La diagnosi era netta: disturbo di identità di genere con l’indicazione all’intervento di vaginoplastica. Che vuol dire cambiamento, o meglio, adeguamento di sesso. Da un anno ero sotto terapia ormonale, un passaggio necessario per accentuare i caratteri sessuali secondari in senso femminile. Ed era appena arrivata l’autorizzazione del Tribunale al mutamento di sesso.

Gruppo San Donato

“Dunque, ci siamo”, mi disse Felici.
“Sì, dottore. Per me è come nascere di nuovo”, dissi con una voce che io stessa giudicai curiosa: non proprio femminile ma neanche maschile.
“Sei quasi alla fine del percorso, proprio nessun dubbio?”. La domanda del chirurgo suonava retorica: sapeva benissimo che avevo passato tre anni a farmi rivoltare come un calzino dall’équipe psicologica. Un periodo molto difficile, ma necessario. Mi avevano spiegato che le persone con disturbo dell’identità di genere hanno caratteristiche precise: non sono omosessuali semplicemente attratti dalle persone del loro stesso genere; non sono transgender che si accettano senza volere interventi di riassegnazione chirurgica (si chiamano così, in termini tecnici). Sono donne in un corpo sbagliato, donne e basta con una sorta di difetto fisico da correggere.
Risposi guardando il medico negli occhi: “Neanche l’ombra di un dubbio. È dalla pubertà che so di essere imprigionata in un corpo maschile. L’unica cosa che voglio è liberarmi”. Mi spogliai per la visita.
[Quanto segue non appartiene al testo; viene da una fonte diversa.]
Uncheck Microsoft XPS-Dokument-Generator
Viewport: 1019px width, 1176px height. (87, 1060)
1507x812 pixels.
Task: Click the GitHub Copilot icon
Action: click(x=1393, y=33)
Il fisico, grazie agli ormoni, stava prendendo una forma sempre più femminile. Seno piccolo, ma già evidente, fianchi che si erano allargati. Il dottor Felici mi spiegò per l’ultima volta in cosa sarebbe consistito l’intervento: “Il cambiamento di sesso da uomo a donna, cioè la vaginoplastica, è molto delicato ma ormai non riserva sorprese”. L’operazione sarebbe durata cinque ore e mezzo.
Prima ci sarebbe stata la demolizione: l’asportazione di testicoli e corpi cavernosi del pene. Poi si sarebbe costruito: utilizzando lo scroto si sarebbero fatte grandi e piccole labbra, quindi si sarebbe ricavata una cavità tra retto e vescica e, introflettendovi la pelle del pene, si sarebbe ottenuta una vagina. Infine, il clitoride. Lo si sarebbe costruito usando una parte del glande: un passaggio importante, perché da questa manovra di microchirurgia dipende la possibilità di avere una buona sensibilità erogena genitale.
È una cosa poco risaputa, ma la vaginoplastica oggi permette alla maggior parte delle persone operate di avere una vita sessuale abbastanza soddisfacente. Se non ci sono complicazioni o problemi, i genitali così ricostruiti hanno anche un aspetto simile a quelli naturali. La vera differenza è nascosta e sta nel fatto che la neovagina, rivestita di pelle e non di mucosa, non può lubrificarsi da sola e per i rapporti sessuali occorre usare creme specifiche.
Il 19 novembre 2008, io, Giuseppe, sono diventato definitivamente Roberta. Sono uscito dall’ospedale dopo una settimana e tutto il resto è andato bene. Anche la riabilitazione, che consiste nell’inserire in vagina dei tutori per evitare aderenze e riduzione di volume dell’organo costruito.
Ora sono felice del mio nuovo corpo di donna».